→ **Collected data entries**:
===============

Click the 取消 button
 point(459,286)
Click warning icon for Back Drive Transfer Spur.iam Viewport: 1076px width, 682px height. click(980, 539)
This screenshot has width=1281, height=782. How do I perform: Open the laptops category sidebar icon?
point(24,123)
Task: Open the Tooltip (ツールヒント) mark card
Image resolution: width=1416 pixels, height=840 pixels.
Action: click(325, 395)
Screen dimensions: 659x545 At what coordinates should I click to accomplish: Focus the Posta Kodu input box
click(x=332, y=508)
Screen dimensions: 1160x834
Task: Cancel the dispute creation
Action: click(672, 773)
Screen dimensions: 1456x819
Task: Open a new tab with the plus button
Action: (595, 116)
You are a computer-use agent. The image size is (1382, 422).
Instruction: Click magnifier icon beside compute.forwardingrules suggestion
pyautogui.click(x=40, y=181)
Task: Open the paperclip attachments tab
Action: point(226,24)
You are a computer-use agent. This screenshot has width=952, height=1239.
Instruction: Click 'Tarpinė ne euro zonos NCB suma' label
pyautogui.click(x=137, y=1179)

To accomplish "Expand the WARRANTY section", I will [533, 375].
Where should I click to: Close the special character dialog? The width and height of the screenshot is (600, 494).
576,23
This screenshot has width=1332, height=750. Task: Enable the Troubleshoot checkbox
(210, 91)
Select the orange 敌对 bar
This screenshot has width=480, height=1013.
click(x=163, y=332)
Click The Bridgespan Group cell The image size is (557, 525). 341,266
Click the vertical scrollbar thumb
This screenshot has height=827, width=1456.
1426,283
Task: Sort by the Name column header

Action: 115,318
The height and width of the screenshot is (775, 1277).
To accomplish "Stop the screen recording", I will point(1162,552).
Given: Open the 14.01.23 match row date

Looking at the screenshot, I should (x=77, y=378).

===============

→ **TASK**: Nothing may change. Retype all of the entries.

→ **ANSWER BOX**:
Click the 取消 button
 point(459,286)
Click warning icon for Back Drive Transfer Spur.iam Viewport: 1076px width, 682px height. click(980, 539)
This screenshot has width=1281, height=782. How do I perform: Open the laptops category sidebar icon?
point(24,123)
Task: Open the Tooltip (ツールヒント) mark card
Image resolution: width=1416 pixels, height=840 pixels.
Action: click(325, 395)
Screen dimensions: 659x545 At what coordinates should I click to accomplish: Focus the Posta Kodu input box
click(x=332, y=508)
Screen dimensions: 1160x834
Task: Cancel the dispute creation
Action: click(672, 773)
Screen dimensions: 1456x819
Task: Open a new tab with the plus button
Action: (595, 116)
You are a computer-use agent. The image size is (1382, 422).
Instruction: Click magnifier icon beside compute.forwardingrules suggestion
pyautogui.click(x=40, y=181)
Task: Open the paperclip attachments tab
Action: point(226,24)
You are a computer-use agent. This screenshot has width=952, height=1239.
Instruction: Click 'Tarpinė ne euro zonos NCB suma' label
pyautogui.click(x=137, y=1179)

To accomplish "Expand the WARRANTY section", I will [533, 375].
Where should I click to: Close the special character dialog? The width and height of the screenshot is (600, 494).
576,23
This screenshot has width=1332, height=750. Task: Enable the Troubleshoot checkbox
(210, 91)
Select the orange 敌对 bar
This screenshot has width=480, height=1013.
click(x=163, y=332)
Click The Bridgespan Group cell The image size is (557, 525). 341,266
Click the vertical scrollbar thumb
This screenshot has height=827, width=1456.
1426,283
Task: Sort by the Name column header

Action: 115,318
The height and width of the screenshot is (775, 1277).
To accomplish "Stop the screen recording", I will point(1162,552).
Given: Open the 14.01.23 match row date

Looking at the screenshot, I should (x=77, y=378).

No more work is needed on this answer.